But at the opening of Germany's second doping trial against former East German sports officials, all five defendants denied knowingly damaging the health of the athletes, some of whom were as young as 12 when they started taking the pink-and-blue anabolic steroid pills.

Dr Ulrich Suender said he knew only a little about possible side-effects of steroids, and had thought they were were reversible. Suender, a second doctor and three coaches are charged with causing bodily harm to as many as 17 young female swimmers between 1978 and 1989.

One is now sterile. Others suffered such side-effects as deeper voices, serious acne and excessive hair growth.

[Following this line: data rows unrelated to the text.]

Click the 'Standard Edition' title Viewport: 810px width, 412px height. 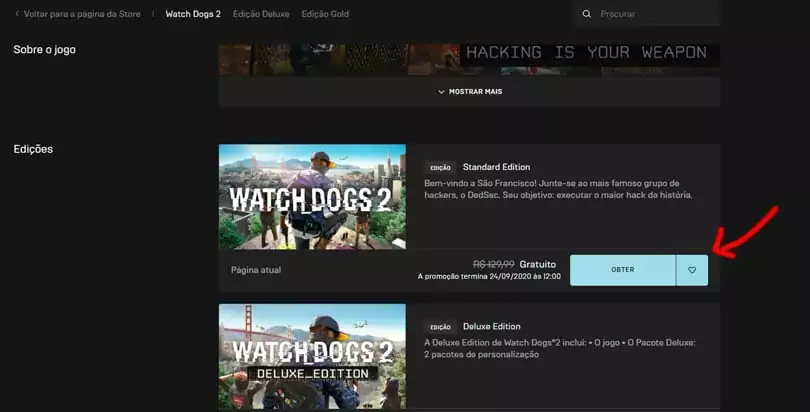coord(496,167)
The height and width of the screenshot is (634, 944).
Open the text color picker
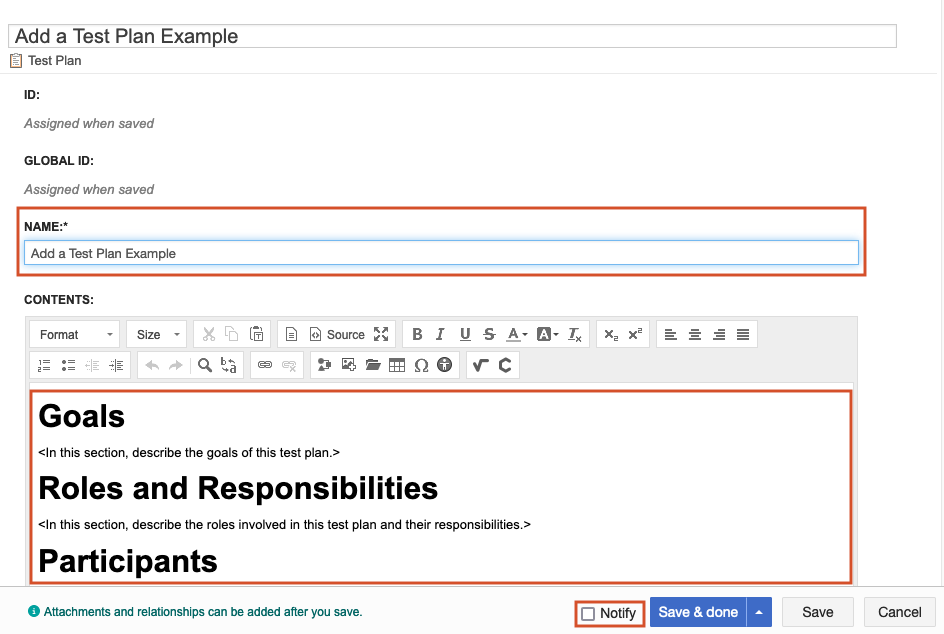pyautogui.click(x=517, y=334)

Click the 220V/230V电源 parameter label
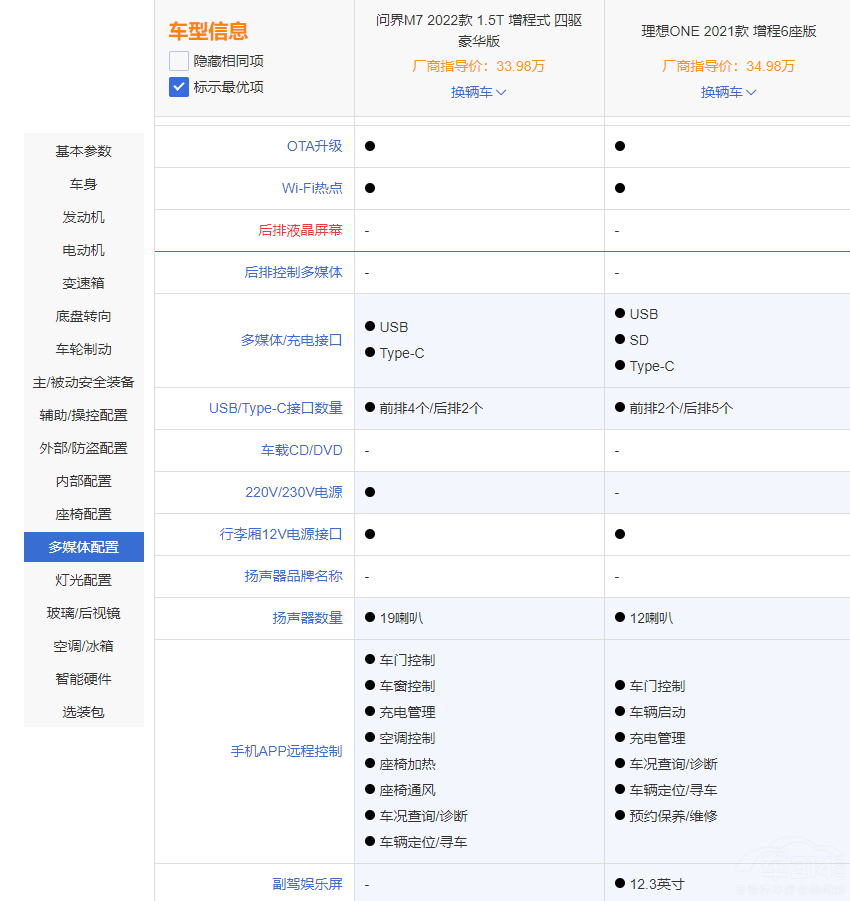293,492
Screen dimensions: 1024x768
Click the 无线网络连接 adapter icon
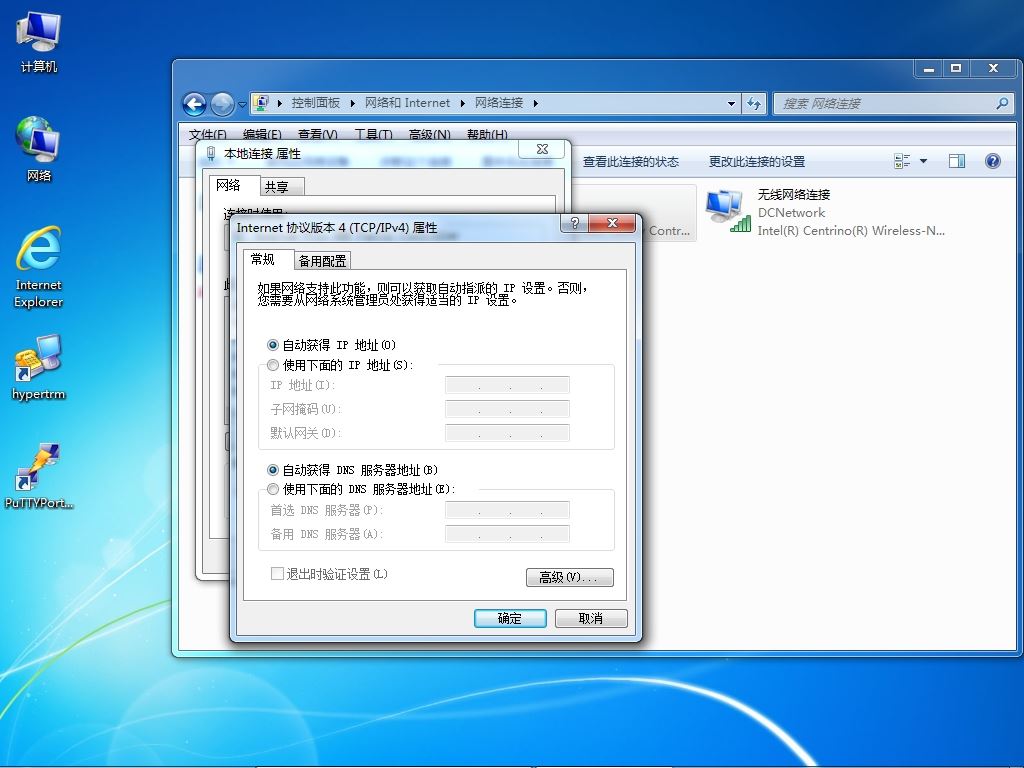coord(728,210)
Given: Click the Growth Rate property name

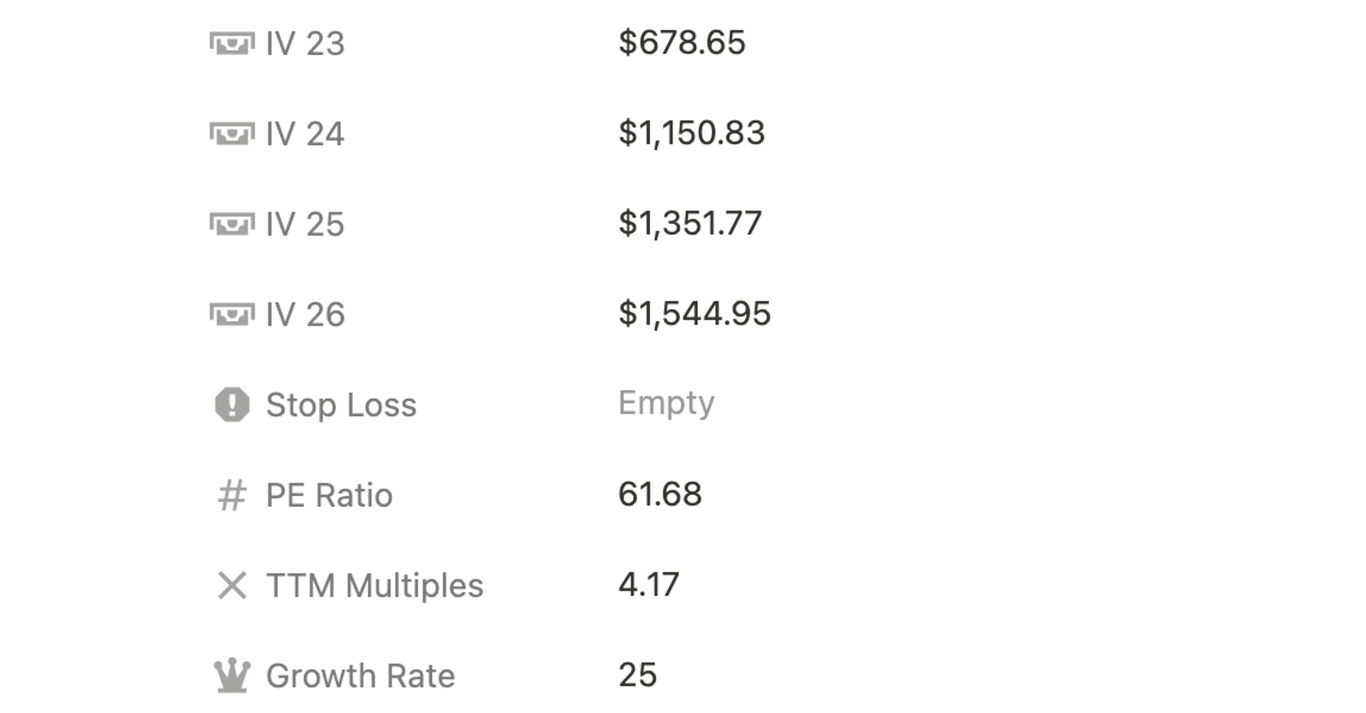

Prosecutors say the defendants administered the drugs - without telling the minors or their parents what they were taking - as part of Communist East Germany's state-sponsored push to create Olympic champions.

Suender, 58, said he had no reservations about providing anabolic steroids in pill form to the team doctors. He denied giving steroid injections, as alleged.

Dorit Roesler, 50, a former team doctor, said she passed the drugs to the coaches, who admitted giving them to the swimmers. The former coaches, Peter Mattonet, 48, Berndt Christochowitz, 40, and Klaus Klemenz, 55, said they assumed the pills were to improve endurance. Christochowitz, who now works for an insurance firm, insisted he did not know the pills were anabolic steroids.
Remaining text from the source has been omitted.